Over the last several years, I have destroyed so many mental health demons. I now feel so much better about every decision I have ever made. I understand why and why they were good or bad decisions. So I felt qualified to make this surgery decison without any qualms.
I was warned about depression - no more children. That wasn't an issue for me at all and as it turns out has been an unnessary warning. I am not afraid of the cancer recurrance any longer. I'll just deal with it if needed. I will no longer be taking any drugs. AND on Sunday night I found myself dancing. Not dancing with someone or for someone, just dancing because it felt good to do so. Even though I am still uncomfortable and recovering, my body feels better. I feel strong. I feel back in control. I felt like moving to the beat of some song on the radio - just like I used to. We were painting backdrops at the church. I was in grungy clothes. The radio was playing - kids were everywhere - and Miss Teresa was singing and dancing - completely unaware and not caring who was watching. For the first time in a long time - I danced - for me.

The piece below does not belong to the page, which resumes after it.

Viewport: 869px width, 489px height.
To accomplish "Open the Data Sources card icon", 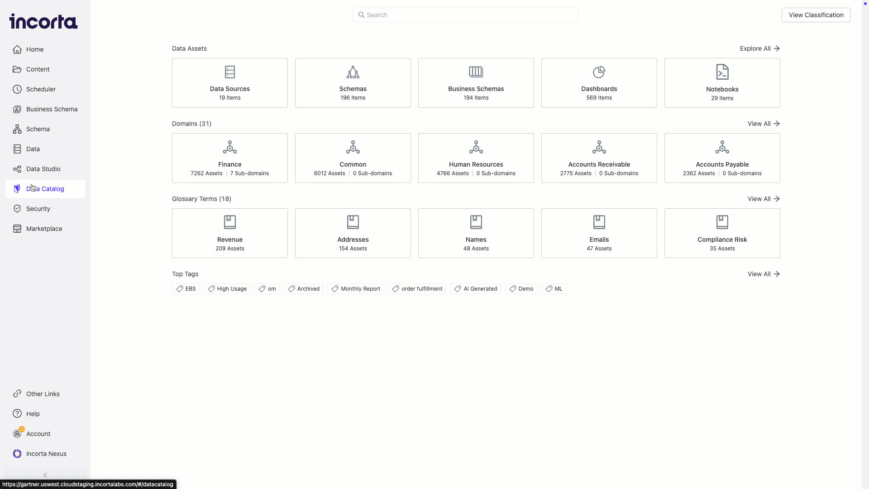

People - I write this for me - to celebrate that moment - to remember it. But also to tell you - that no matter where you are in your life. Make sure that you are keeping up with your medical checks. Examine your mental health. The way you feel could have a medical basis or be related to how you eat or exercise. Maybe a medication is bringing you down. The tumour they removed from me was almost twenty ounces and the medication I took contributed to the agressive growth of the tumour. Your mental outlook is just as important. There may be a medical basis for how you feel there too, but regret over decisions, trauma, fear, and esteem issues are all possible too. Know as much as you can about your medications. Eat healthy - exercise - keep up with your check ups - do something fun for you everyday.
Life is far too precious to let it waste with negative thoughts. I am so happy that my "magic" seems to be returning. I'll be the one dancing and belting out a song. If you see me, I hope you will join me - but don't wait for someone to dance with. Feel your body - free your mind. You won't regret it.